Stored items

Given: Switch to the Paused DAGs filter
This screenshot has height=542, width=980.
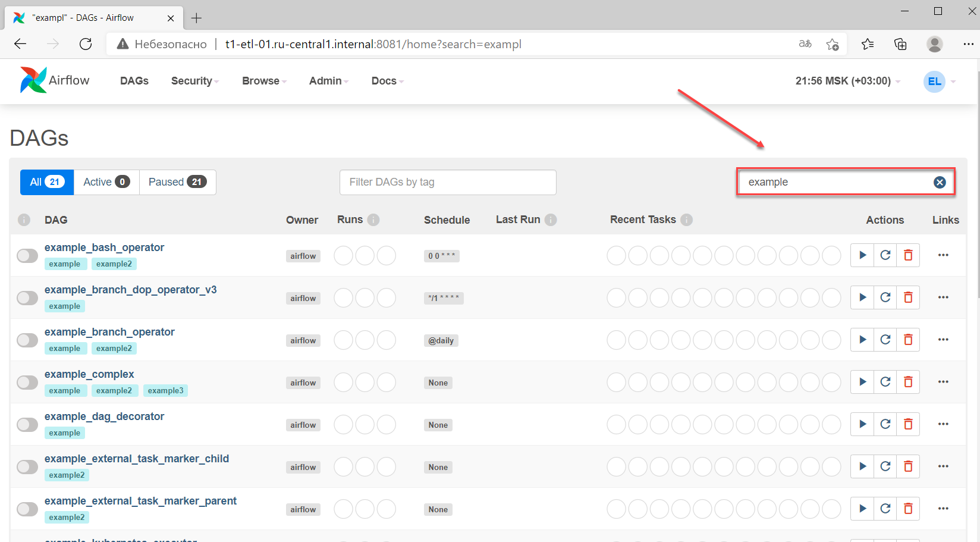Looking at the screenshot, I should [177, 182].
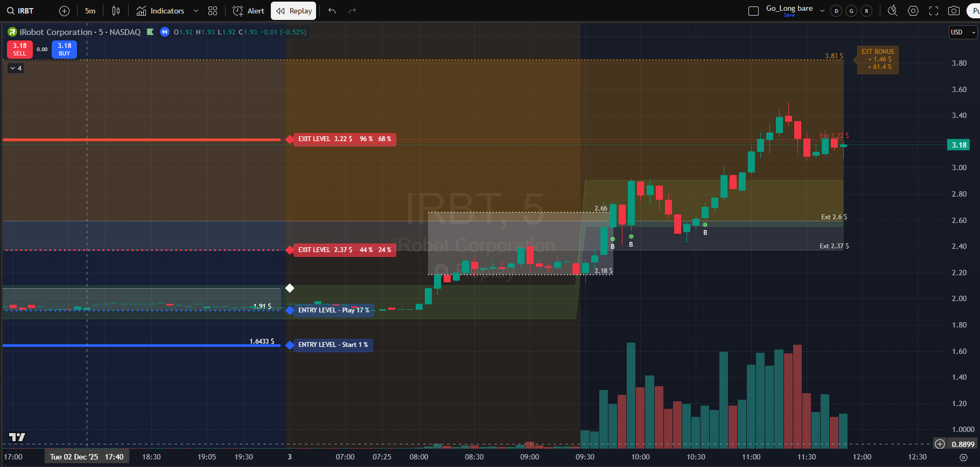Open the candlestick chart style selector
980x467 pixels.
[x=116, y=11]
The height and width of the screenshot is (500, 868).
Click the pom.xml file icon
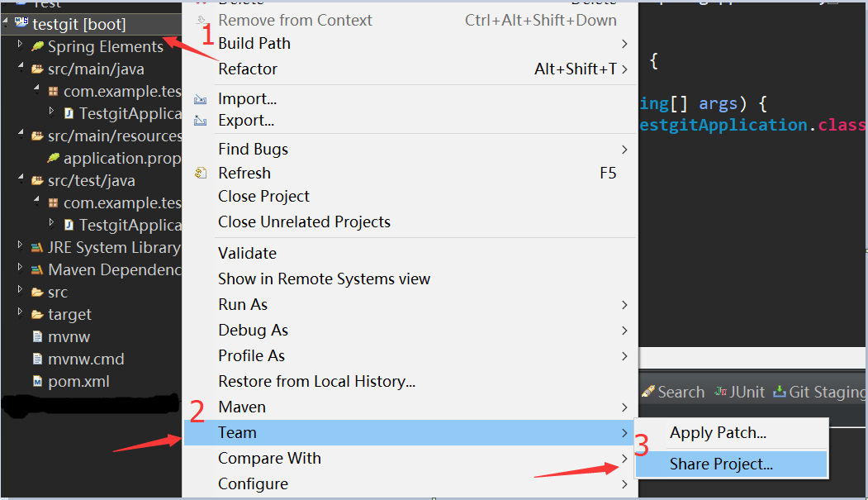[37, 382]
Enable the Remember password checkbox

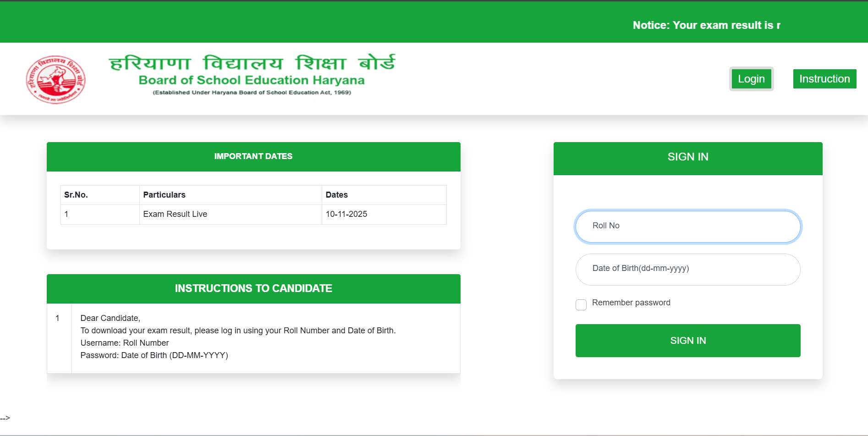[x=581, y=305]
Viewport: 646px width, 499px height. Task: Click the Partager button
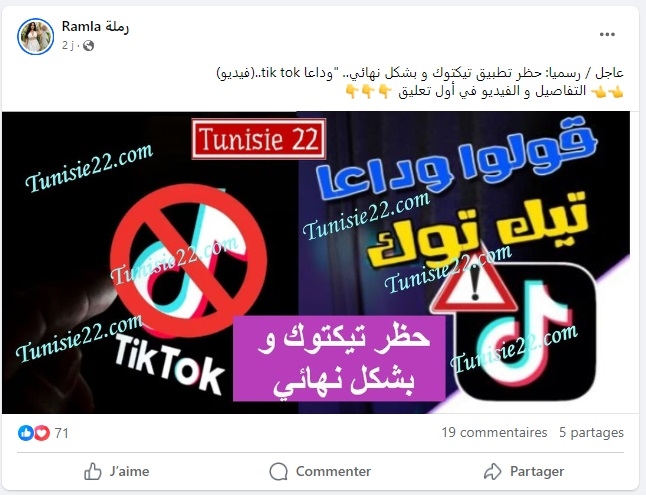click(524, 471)
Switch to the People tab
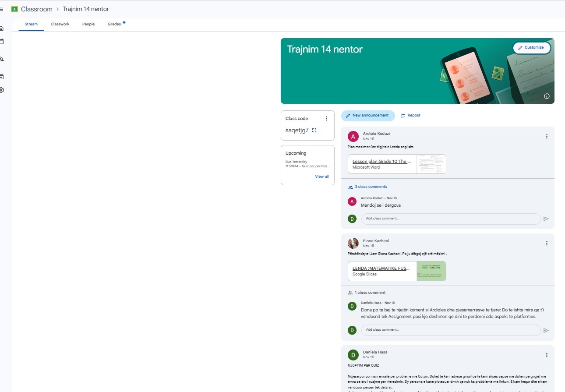 tap(88, 24)
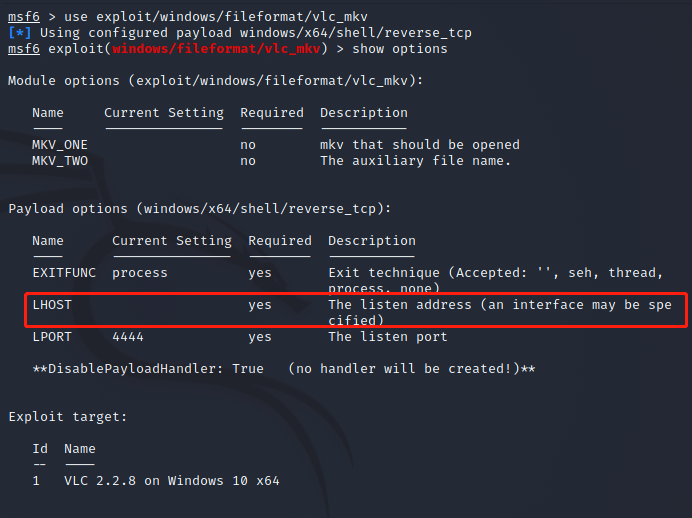Click the 'Id' column header under Exploit target
Viewport: 692px width, 518px height.
tap(40, 449)
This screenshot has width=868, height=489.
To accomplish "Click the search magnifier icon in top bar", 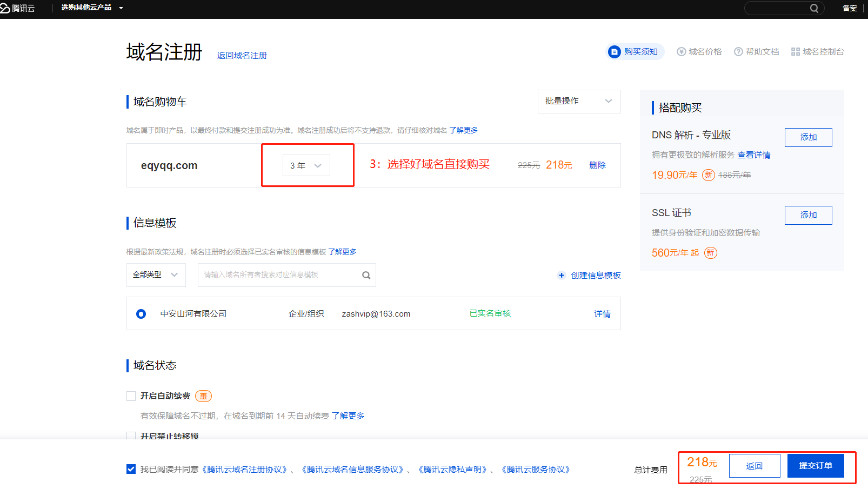I will point(814,8).
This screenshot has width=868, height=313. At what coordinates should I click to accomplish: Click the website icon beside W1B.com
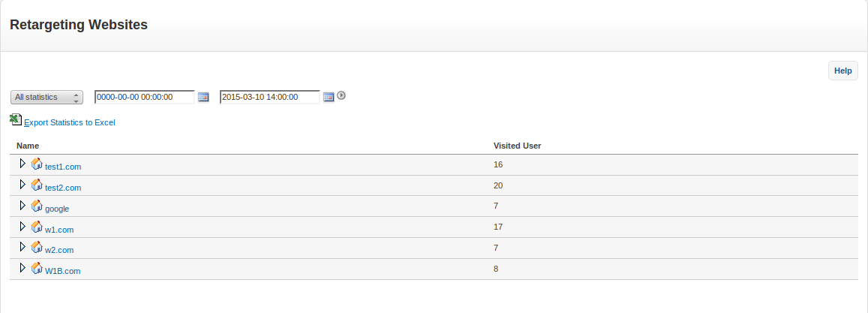(37, 268)
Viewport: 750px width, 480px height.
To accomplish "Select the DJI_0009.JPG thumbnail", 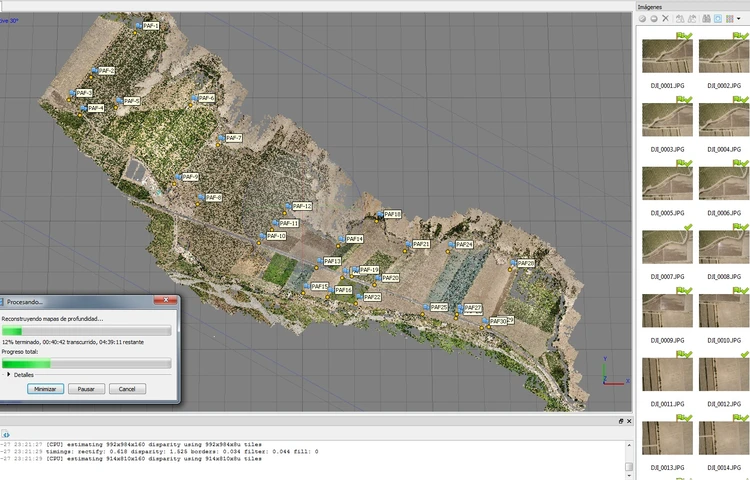I will 667,311.
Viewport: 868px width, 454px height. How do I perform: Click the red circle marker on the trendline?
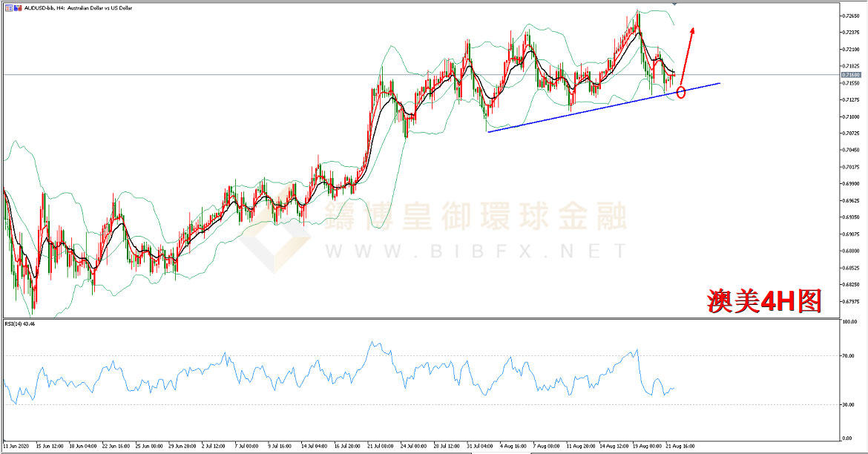click(x=681, y=93)
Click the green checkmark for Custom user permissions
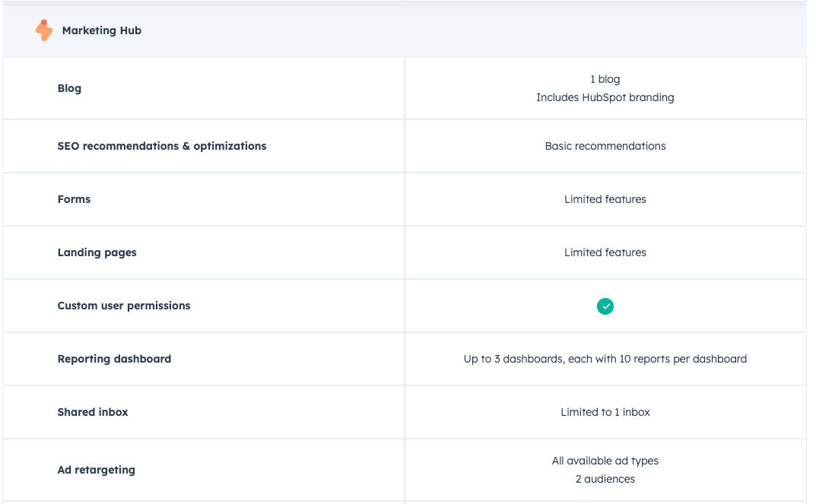 coord(605,306)
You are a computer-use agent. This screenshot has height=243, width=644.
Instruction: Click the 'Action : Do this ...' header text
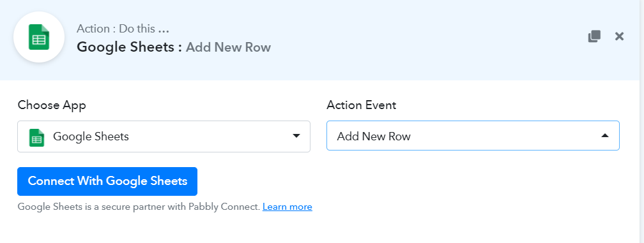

■ Assignment ■
Please retype the entries above word for word, but only from the line containing "You are a computer-use" through the last line, and without the pictures.

■ Exercise result ■
You are a computer-use agent. This screenshot has height=243, width=644.
Instruction: Click the 'Action : Do this ...' header text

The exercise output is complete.